Saturday, February 25, 2006

Barbarians at the Gates

This week was a difficult one for activists Downtown. Reverberations continued from libelous anonymous letters and slanderous whispers. While the origin of these missives and remarks were masked but still well-known (emissaries of the nightlife crew) the more effective the community's actions were the more blatant became the response.

This coming week, for example, a Town Hall-style meeting (March 2nd at the Public Theater, 425 Lafayette Street) is being held with the combined efforts of the NoHo Neighborhood Association, the SoHo Alliance and LESA. The focus is on land use, traffic and S.L.A. reform. The primary organizer of the event, Zella Jones, is a tireless community worker who has spoken out at numerous Community Board meetings. She supported Andrew Berman's GVSHP initiative to curb the expansion of NYU while giving the Village residents a breather from constant development on and around Washington Square. And, as part of her NoHo organization's community efforts, she helped convince Community Board #2 to deny a liquor license at 26 Bond Street. Not only was there an issue of a safe emergency exit, but in addition it was unclear as to whether there were sprinklers or a C.O. for the building. Neighbors also spoke at the CB2 Full Board hearing and the Business Committee decision that had approved the license had its resolution overturned. Few wanted to be responsible for approving a license at a potentially dangerous location. Visions of the Happyland Social Club fiasco danced in people's heads when the vote came to the floor. A liquor license for the applicant at 26 Bond Street was soundly defeated.

So, between the activism afoot Downtown, and the retaliatory nature of the nightlife crew, what was the logical step? Defamatory remarks, anonymous letters, personal smears -- what's next?

Why, a lawsuit, what else?

A few hearbeats after Community Board #2 denied a liquor license to the applicant B-Flat, Inc., which was to open up at 26 Bond Street, a lawsuit was apparently filed by Saada Roberts, as "assignee" of First Pegasus Management Co., against Zella Jones, the NoHo Neighborhood Association, Ruth Bauman (who lives above the space) and Joelle Shefts, a next door neighbor. Saada Roberts reportedly is the daughter of Bahia Chambi, who, according to tenants and neighbors, is a legend on that block -- a person whom they claim has threatened numerous lawsuits. Chambri signed over the ownership of the building in 2000 to Pegasus. The lawsuit claims that defamatory remarks were made at the Community Board about the building at 26 Bond Street. But, while the summons and complaint asks for $5,000,000 in damages, in part for claiming that someone said "Fuck you, go back to your country" to the building owner -- the lawsuit doesn't deny that there is no C.of O. for the building. Curious logic.
One of the former commercial tenants in this building (subsequent to the antique store) was a massage parlor. The sexy young Russian girls who operated the short-term business, or their clients, didn't seem to worry about an emergency exit. Bars, however, do -- or should.

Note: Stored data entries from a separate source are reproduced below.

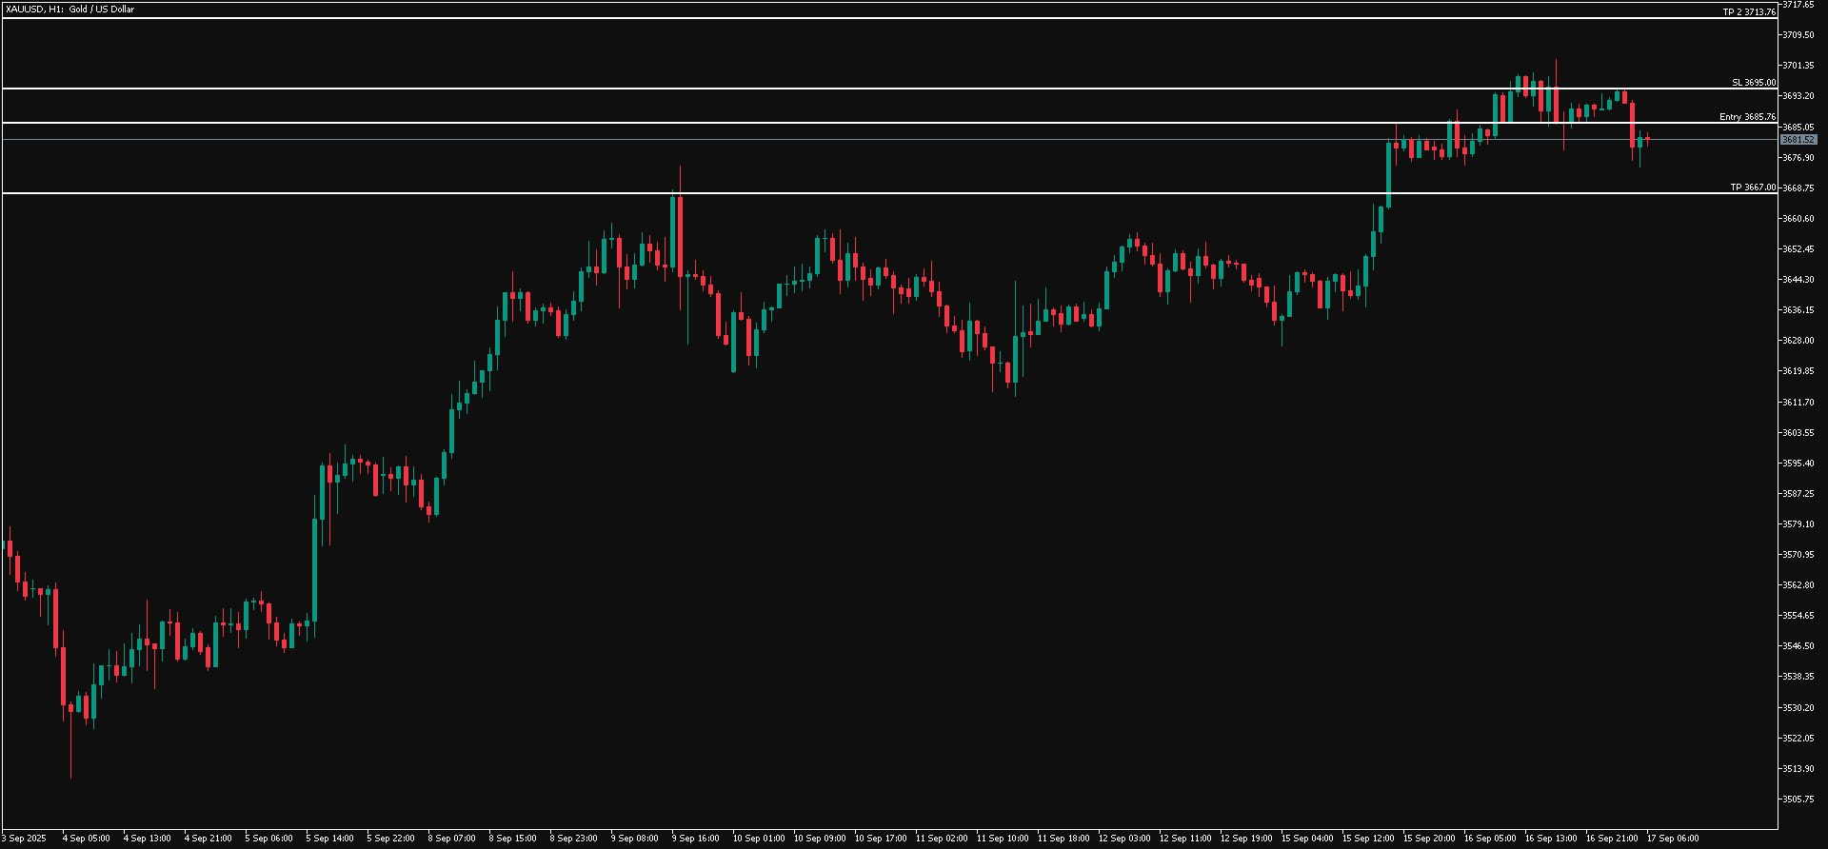This screenshot has height=849, width=1828.
Task: Click the 3554.65 price axis label
Action: [x=1798, y=616]
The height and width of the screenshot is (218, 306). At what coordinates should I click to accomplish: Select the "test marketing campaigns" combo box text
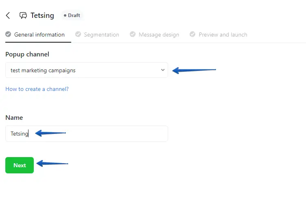point(43,70)
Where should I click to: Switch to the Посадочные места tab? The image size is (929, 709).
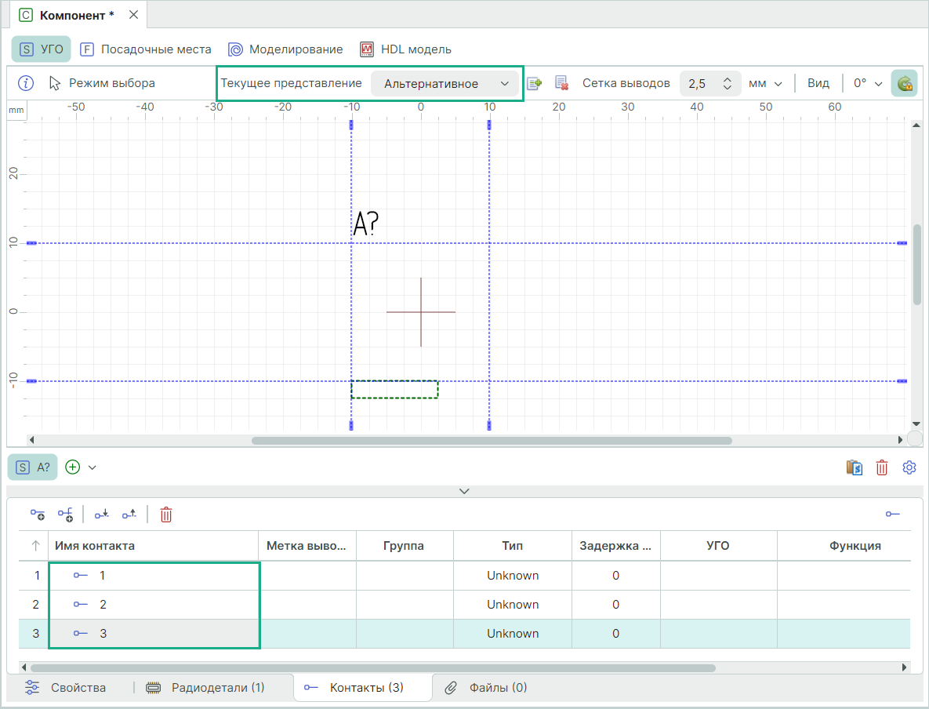pyautogui.click(x=146, y=49)
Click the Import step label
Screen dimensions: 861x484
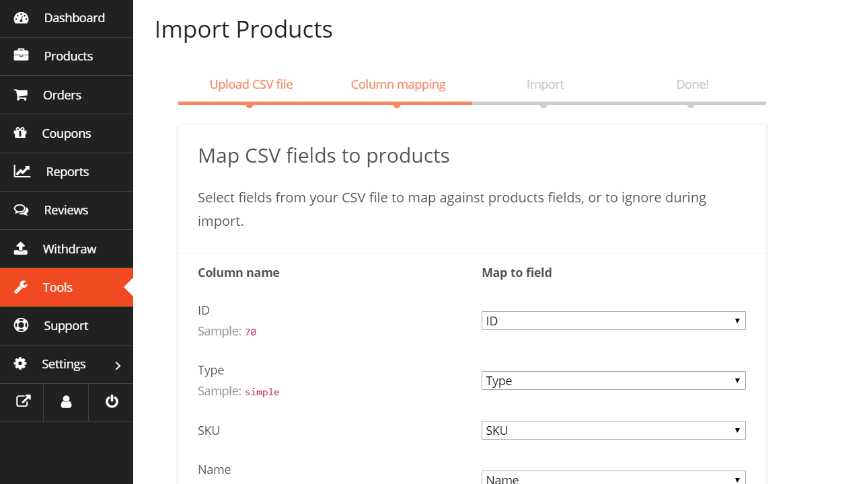click(545, 85)
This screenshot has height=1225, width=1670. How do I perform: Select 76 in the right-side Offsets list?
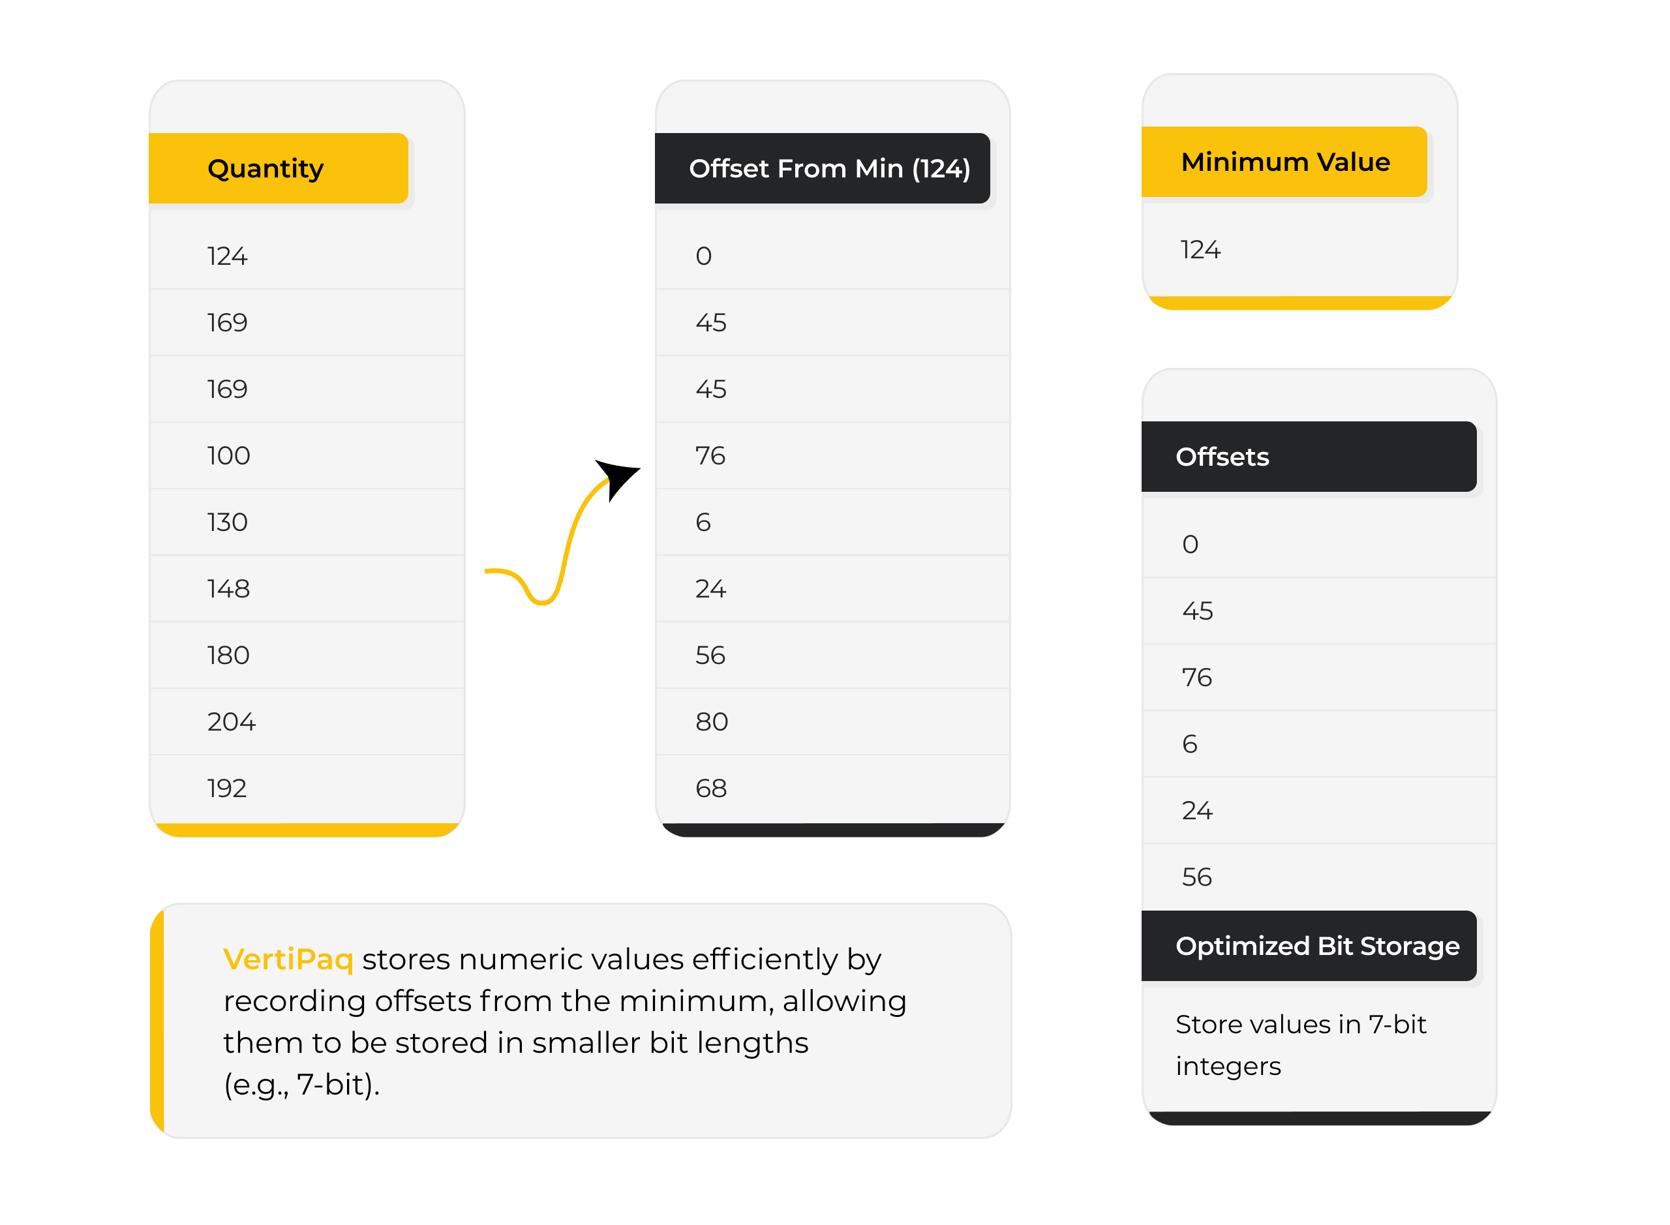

While nasty remarks have been made before at Community Board meetings, which will no doubt continue in the future -- they are not the proper fodder for litigation. Qualified immunity does apply to statements made during open discussions or hearings where facts can be discussed and comments rebutted. Courts take a dim view of suing Board members or aiding people who try to stifle freedom of expression, even if they are incorrect but spoken during the heat of passionate debate. And while some Board members have used the race card to influence approvals for liquor licenses, generally speaking discrimination is a bullshit ploy. Of all Boards, Community Board #2 has a history of embracing minorities of race, gender, or sexual proclivity. Even cross-dressing Republicans are welcome.

This case is reminiscent of what is euphemistically called a "slap suit" which is a lawsuit initiated and intended to prevent people from expressing their opinions.

Such litigation should not be condoned or permitted by the courts and sanctions should be sought for such adolescent back-biting behavior.

What is important here, though, is that it is entirely possible that such a weak legal tactic may be yet another ploy being used by the nightlife people and/or their lackeys among the business community to attack community activists. Is it possible that litigation, instead of trying to reach an accommodation with people among whom they wish to do business, has become another tool to silence activists? Calls placed by the SoHo Journal to Saada Roberts for a response or opinion were not returned.

On another matter this week, the SoHo Alliance and residents of SoHo took a bus ride up to the S.L.A. hearing for the "Eat 4 Health" Beer & Wine license to be located at 76 Wooster Street. The applicants, Rick Panson and building owner Ron Pasquale once again did not appear after 35 members of the community bused up to 125th Street. The applicants reportedly regretted missing the last appearance at the S.L.A.,according to their attorney, but it is not clear if they also regretted missing this one.

The new Commissioner, Joshua Toas -- a former Upstate Sheriff, and the new Chairman of the S.L.A, Daniel Boyle, appear to be attempting to follow through on their claim of being more community-responsive. After some haggling and complaining by residents that they were being stood up -- again -- the Commissioners ruled that the applicants have 30 days to obtain a Certificate of Occupancy. While the application stated that the building in question had a C.O., it turns out that it does not.

Considering the fact that it is virtually impossible to obtain a C.O. in 30 days, especially when problems exist, it appears that the application is as dead as Kelsey's Cow.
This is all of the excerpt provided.